I musei che ci aspettano 

Se entraste una domenica pomeriggio al Museo Novecento, giusto in piazza Santa Maria Novella a Firenze, in pausa dalla passeggiata nel centro, trovereste di che ristorarvi.

Primo, avendo con voi la Card del Fiorentino (€10 annui per entrare in tutti i Musei Civici quando volete) non paghereste nulla; secondo, ad accogliervi trovereste qualcuno pronto a orientarvi e a introdurvi alla visita delle diverse sale, con il sorriso; poi potreste cominciare il vostro viaggio nell’arte del secolo scorso, stupendovi, rallegrandovi e interrogando voi stessi – e gli eventuali amici e familiari con voi – di fronte alle opere delle collezioni e delle mostre.

Silenzio, bellezza, piacere, benessere: questo è ciò che un museo può regalarci. Ma soprattutto, può regalare – a chiunque sia disposto a dedicare un po’ del suo tempo a questo luogo, un po’ magico un po’ vetusto, che si ammira ma di cui si ha timore – infiniti spunti per conoscere e per conoscersi, per riconoscere e riconoscersi. “Guarda, che meraviglia”. “Che cosa vorrà mai dire?” “Questo a me piace moltissimo” “Ecco, ricordo, l’avevo studiato”. Gli occhi guardano, recepiscono, approfondiscono: e in quella straordinaria relazione fra sguardo, cuore e cervello si accendono sensazioni, riflessioni, emozioni che travalicano la nozione per addentrarsi nel proprio vissuto. Sì, perché l’incontro con l’arte ha tuttora da dirci qualcosa: guardando un dipinto non vogliamo solo sapere chi l’ha fatto, quando e perché; sentiamo qualcosa; capiamo qualcosa; entra in gioco tutto il nostro io. Non solo gli storici, ma anche i filosofi, gli antropologi, i sociologi, gli psicologi, persino i medici indagano il senso più profondo dell’incontro con l’arte.

Durante la pandemia i musei sono stati chiusi al pubblico. Hanno potenziato il proprio mondo digitale, mentre tutti eravamo chiusi in casa, hanno offerto consolazione, distrazione, passatempo, soprattutto cura. E, come ricordava Paola Dubini al Festival dell’Economia civile, conclusosi da qualche giorno in Palazzo Vecchio, in quelle giornate difficili tutti noi abbiamo sentito il bisogno di cantare sui balconi l’aria del Va’ pensiero; tutti noi abbiamo guardato desolati le riprese video dei nostri centri storici deserti, dei nostri monumenti muti. Sì, riflette Dubini, i nostri meravigliosi monumenti non sono gli stessi senza qualcuno che li guarda e che li vive. Sì, proseguiamo noi, i nostri musei non sono gli stessi senza qualcuno che vi entra. I musei sono per noi. Sono luoghi pubblici non solo perché sono aperti al pubblico, ma perché vivono con il pubblico, per il pubblico. Le sale di un museo non possono essere vuote: la loro vita dipende da noi, che continuiamo – oggi come allora – a dare senso al loro essere-lì.

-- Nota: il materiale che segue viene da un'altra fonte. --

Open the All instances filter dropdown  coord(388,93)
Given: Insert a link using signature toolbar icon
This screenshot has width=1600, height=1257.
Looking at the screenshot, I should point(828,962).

Con grande fatica – tra incertezze e responsabilità, protocolli e misure di contenimento – i musei hanno voluto riaprire al pubblico, tra fine maggio e inizio giugno, e continuano ad aspettarci. Se troviamo un momento per entrare, per entrare nei musei della nostra città o in quelli delle città vicine, non troveremo code interminabili, biglietti costosi, gruppi in maratona; nessuno ci chiederà nulla; troveremo noi stessi, staremo bene. Perché la cultura ci regala, solo, questo.